Along Pinto Basin Road
While continuing on, you will come across a turnoff called Pinto Basin Road. This road continues downhill toward Coachella Valley and I-10. Stop off at White Tank Campground to see the iconic Arch Rock, probably the largest arch in the Park.
Continuing downhill on Pinto Basin Road, you will also come across an amazing Cholla Cactus Garden on the right. These look amazing when backlit by the setting or rising sun. Don’t get too close to these plants or you will be picking the spines out for quite some time.
Death Valley National Park
Many of the fantastic places such as Mesquite Dunes, Scotty’s Castle, Zabriskie Point, Badwater Basin and so on are well worth the visit. But I’ll cover two remote places that are worth the drive so you can consider taking a deep dive into the Park as well.
The mysterious sliding stones of Racetrack Playa are fantastic. For the longest time, no one knew how they slid across the parched desert floor. UFOs? Gremlins? However, two cousins named Richard and James Norris discovered the secret. For them to move, it requires a precise combination of rain, freezing temperatures, thawing and wind.

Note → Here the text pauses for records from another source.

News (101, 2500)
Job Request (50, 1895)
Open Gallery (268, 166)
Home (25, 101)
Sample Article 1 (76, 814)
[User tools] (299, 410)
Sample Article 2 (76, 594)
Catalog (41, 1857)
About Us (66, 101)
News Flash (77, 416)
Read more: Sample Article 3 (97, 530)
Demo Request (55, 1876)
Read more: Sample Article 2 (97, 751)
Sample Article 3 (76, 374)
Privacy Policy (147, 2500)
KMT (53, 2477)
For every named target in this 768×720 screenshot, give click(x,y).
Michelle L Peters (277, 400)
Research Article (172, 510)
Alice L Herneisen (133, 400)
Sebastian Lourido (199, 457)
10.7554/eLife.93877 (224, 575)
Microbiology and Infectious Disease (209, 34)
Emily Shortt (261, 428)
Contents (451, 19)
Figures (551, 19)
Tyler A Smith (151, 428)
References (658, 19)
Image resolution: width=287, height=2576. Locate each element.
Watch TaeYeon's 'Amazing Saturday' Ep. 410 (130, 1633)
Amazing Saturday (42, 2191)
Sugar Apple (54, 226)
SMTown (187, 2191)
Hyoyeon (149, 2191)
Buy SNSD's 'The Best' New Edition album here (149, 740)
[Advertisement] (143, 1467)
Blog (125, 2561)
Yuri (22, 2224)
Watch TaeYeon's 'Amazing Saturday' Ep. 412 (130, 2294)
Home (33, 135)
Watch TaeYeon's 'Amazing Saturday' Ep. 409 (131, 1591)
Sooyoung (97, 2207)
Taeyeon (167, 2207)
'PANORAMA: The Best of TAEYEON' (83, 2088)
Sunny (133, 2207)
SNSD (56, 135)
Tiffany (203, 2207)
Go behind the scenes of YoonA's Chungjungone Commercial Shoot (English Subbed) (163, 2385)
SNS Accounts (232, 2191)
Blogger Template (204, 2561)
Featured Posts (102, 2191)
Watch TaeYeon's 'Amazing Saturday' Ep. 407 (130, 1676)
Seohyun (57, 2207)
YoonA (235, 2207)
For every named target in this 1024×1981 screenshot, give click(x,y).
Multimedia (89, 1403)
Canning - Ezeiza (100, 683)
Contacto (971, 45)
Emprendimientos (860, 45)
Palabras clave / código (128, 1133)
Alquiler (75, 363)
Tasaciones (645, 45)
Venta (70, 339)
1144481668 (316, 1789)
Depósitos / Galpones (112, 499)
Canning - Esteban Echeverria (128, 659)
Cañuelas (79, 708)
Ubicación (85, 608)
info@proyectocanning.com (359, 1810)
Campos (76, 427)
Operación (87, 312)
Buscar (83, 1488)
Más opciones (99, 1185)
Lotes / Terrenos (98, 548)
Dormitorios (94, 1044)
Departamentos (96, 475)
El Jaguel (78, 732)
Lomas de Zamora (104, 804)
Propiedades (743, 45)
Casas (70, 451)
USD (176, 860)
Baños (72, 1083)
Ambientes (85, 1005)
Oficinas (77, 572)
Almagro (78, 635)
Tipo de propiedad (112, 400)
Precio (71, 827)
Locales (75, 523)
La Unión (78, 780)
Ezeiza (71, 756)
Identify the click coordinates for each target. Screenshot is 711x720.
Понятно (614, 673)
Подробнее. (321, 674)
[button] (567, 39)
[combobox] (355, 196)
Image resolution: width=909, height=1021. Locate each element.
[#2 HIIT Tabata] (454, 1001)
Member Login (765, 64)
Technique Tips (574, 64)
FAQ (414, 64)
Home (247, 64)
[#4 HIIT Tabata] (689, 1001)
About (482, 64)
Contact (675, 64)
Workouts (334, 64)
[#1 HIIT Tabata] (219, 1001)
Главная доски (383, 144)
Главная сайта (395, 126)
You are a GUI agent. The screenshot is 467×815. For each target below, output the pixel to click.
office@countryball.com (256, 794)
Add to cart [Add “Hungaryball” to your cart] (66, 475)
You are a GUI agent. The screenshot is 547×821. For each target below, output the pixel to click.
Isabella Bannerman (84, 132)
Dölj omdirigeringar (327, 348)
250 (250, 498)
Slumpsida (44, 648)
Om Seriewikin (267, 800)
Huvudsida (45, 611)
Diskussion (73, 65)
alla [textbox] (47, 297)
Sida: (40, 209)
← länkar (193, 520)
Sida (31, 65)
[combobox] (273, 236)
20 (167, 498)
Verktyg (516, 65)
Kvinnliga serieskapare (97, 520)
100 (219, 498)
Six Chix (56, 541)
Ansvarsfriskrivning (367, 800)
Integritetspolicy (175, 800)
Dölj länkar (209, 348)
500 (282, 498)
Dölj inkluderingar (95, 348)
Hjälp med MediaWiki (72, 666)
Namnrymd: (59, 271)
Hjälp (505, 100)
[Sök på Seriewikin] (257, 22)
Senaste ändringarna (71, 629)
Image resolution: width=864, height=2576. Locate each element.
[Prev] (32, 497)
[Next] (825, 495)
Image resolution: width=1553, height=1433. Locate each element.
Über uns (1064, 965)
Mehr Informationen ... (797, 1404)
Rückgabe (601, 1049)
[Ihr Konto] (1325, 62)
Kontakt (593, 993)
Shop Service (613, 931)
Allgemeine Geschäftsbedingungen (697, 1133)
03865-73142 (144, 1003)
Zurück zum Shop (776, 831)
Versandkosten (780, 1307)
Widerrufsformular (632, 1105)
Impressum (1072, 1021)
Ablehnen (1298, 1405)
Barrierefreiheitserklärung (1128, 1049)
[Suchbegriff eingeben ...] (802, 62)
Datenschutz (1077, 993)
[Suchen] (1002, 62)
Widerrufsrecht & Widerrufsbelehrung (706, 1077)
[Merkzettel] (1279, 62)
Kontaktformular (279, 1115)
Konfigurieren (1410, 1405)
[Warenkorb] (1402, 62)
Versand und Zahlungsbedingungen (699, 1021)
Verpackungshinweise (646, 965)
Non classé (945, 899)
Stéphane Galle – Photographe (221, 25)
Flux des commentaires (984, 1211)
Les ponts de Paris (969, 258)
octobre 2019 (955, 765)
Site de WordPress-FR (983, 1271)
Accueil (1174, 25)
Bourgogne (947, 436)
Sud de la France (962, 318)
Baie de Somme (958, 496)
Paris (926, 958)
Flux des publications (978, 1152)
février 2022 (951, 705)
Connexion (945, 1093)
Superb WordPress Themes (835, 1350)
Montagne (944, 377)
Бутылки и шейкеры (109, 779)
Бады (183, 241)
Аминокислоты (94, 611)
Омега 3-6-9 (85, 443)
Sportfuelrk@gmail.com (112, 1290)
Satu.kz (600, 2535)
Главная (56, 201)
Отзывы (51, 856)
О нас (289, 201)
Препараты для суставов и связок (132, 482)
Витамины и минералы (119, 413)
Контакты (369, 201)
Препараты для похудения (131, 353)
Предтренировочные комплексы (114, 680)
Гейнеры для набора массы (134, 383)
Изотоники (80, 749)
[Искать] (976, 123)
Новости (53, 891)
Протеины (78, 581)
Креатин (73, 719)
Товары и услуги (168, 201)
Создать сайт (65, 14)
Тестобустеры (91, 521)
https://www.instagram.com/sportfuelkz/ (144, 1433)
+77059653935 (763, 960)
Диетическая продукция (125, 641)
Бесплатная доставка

Racetrack Playa is remote. It can take almost three hours from Furnace Creek despite being less than 90 miles away. This should already tell you something.
After Uebehebe Crater, which is well worth a stop, the road gets rough. It’s not so much that it requires a high clearance vehicle, although that is helpful. It’s that there are lots of sharp rocks. Many people get flats here. If you go, prepare accordingly. I would recommend at least one spare tire, maybe two. I know two people who have gotten two flat tires.
Or rent a Jeep at Farabee Rentals and Tours and bypass the stress.
Like with many outdoor photos, sunset, sunrise or at night are often best. Get some of the texture of the hard-packed floor. And whatever you do, never drive your vehicle anywhere but the dirt road.
Wildrose Charcoal Kilns
The second location is Wildrose Charcoal Kilns. This is also remote, about 90 minutes from Furnace Creek. However, the road is paved the whole way. Take the winding road through the mountains to the charcoal kilns, up at 6800 feet. Coming here is a great way to escape the heat during the summer.
The 10 charcoal kilns were built by the Modock Consolidated Mining Company. They were built to provide fuel for two lead/silver smelters — about 25 miles away. These 25-foot tall kilns were used only for a couple of years. And almost 150 years later, one can still smell the burnt charcoal.
I could write a whole article on the Salton Sea alone. Whether it’s broken piers, abandoned buildings melting into the earth, odd art installations, mud pots or Salvation Mountain, the place is fantastic for photographers in search of the unusual.
Leonard Knight created Salvation Mountain. He spent three decades joyously painting religious messages on a tall mound of adobe. Knight built his mountain using adobe mixed with straw to keep strengthening the mountain. Knight believed that he had put more than 100,000 gallons of paint on his mountain to combat erosion of wind and rain.
Borrego Springs is about 45 minutes from Salton City, along Salton Sea and 1:15 from Salvation Mountain. This tiny town has over one hundred metal sculptures of mostly animals created by Ricardo Breceda. Explore these north and south of the town.
In town, I like eating at Red Ocotillo’s and Carlee’s. Sometimes, though, there’s nothing like carne asada fries at Los Jilberto’s Taco Shop.
Anza-Borrego Desert State Park
Nearby Anza-Borrego Desert State Park is a rather large state park. I believe may be the only state park in California that allows visitors and even camping at night. This is a great place for night photography or desertscapes. Everything is spread wide apart. I like the wind caves and the slot canyons quite a bit.
A hot tip for seeing borregos, or bighorn sheep is to walk along Palm Canyon Trail, which leaves right out of the same area where the visitor’s center and campground are located. I have been there three times at various parts of the day. All three times, I’ve seen bighorn sheep. I believe they come out more often near the end of the day.